DR. YOSEF BRODY holds a Ph.D. in Clinical Psychology from Long Island University-Brooklyn. A native New Yorker, he is now based in Paris where he teaches and works in private practice. He also curates a blog in which he posts underreported news & analysis related to socioeconomic injustice, human rights, and more. To check it out, click: here.

Rhyme & Reason, his monthly column for Seymour Magazine is an exploration of the creative process from a clinical psychologist’s point of view.

Rediscovering Playful Production

Should grownups be playing more?

Play — unrestricted, free, and imaginative — is desperately undervalued in modern society. Humans of all ages thrive by playing freely, but far too many of us suffer from a deficiency of play, often without realizing it. Play nourishes creativity and psychological health and, contrary to popular understanding, it can help us be more productive in adulthood.

By play, I don’t simply mean leisure; I mean independent, relaxed, creative production. At school and at work, we are too often forced to work within a set of strict guidelines, even when such restrictions are unnecessary. We are punished, and rewards are withheld, if we let our creative fantasies get the better of us.

How did we allow our natural tendencies for free play to become so stifled?

Within months of being born, children engage automatically in imaginative play, without any need for encouragement or assistance. As we grow and take on more responsibility, the relative value that we place on purposeful work normally increases…but does our need for play ever really go away?

In our culture, we are socialized to believe that, after a certain age, too much focus on play in everyday life is a sure sign of immaturity. “Child’s play,” we like to say. The word “adult” even has a connotation of being anti-play.

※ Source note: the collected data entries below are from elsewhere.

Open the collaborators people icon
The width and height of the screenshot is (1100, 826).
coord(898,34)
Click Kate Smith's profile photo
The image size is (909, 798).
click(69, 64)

At the same time, we watch with admiration those we consider the luckiest grownups, whose boundaries between work and play are fluid and flexible; their work is their play and vice versa. We fall in love with rock stars and great athletes, with those who manage to achieve professional success through improvised play.

Yet most people don’t realize that luck is largely irrelevant to successfully approaching work as play. For some good tips on how to go about this, listen to the philosopher Alan Watts, who considered any rigid distinction between work and play to be irrational and counterproductive. Most of us mistakenly believe that our effectiveness and productivity will suffer if we play while we work, when the opposite is almost certainly true.

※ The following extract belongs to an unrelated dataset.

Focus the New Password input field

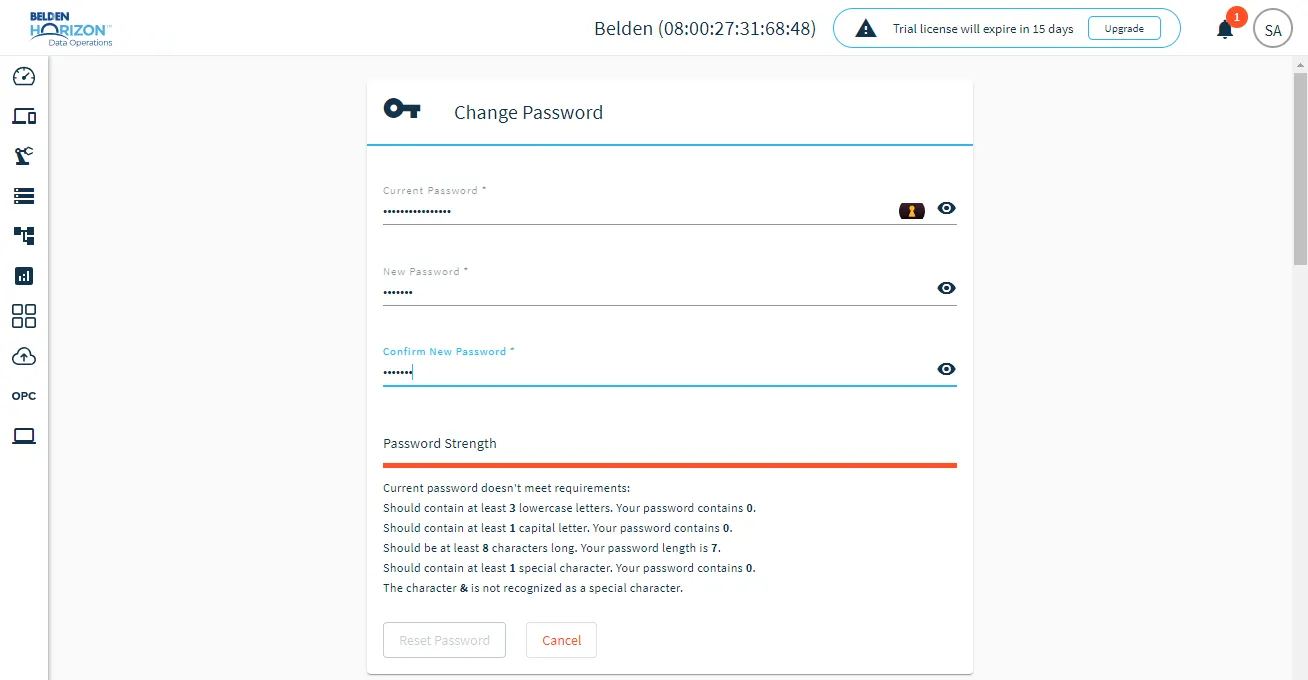656,292
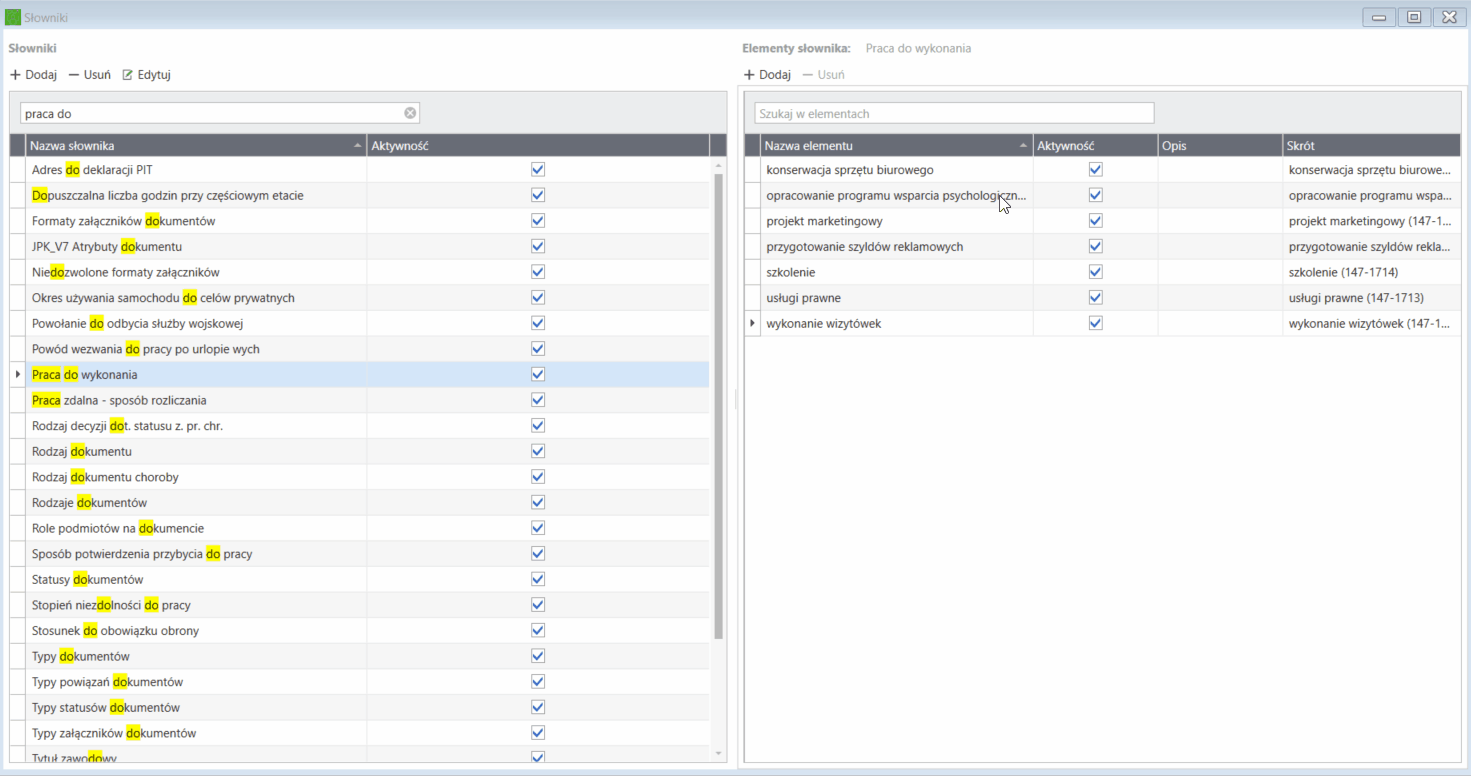The height and width of the screenshot is (776, 1471).
Task: Click the 'Opis' column header
Action: (1220, 146)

Play is natural, universal, and highly functional. Most fundamentally, it helps us to develop psychologically and builds the foundation of our creative selves.

The creative function of play has been written about by psychologists as diverse as D.W. Winnicott, Carl Rogers. and Susan Linn. They all essentially agree that the process of playful discovery is an indispensible path to original and meaningful ideas.

What does playful discovery mean?

It means reveling in adventurous thought and action without (too much) fear of evaluation, disobedience, or judgment. It means bridging the internal imagination with external reality and coming up with something meaningful.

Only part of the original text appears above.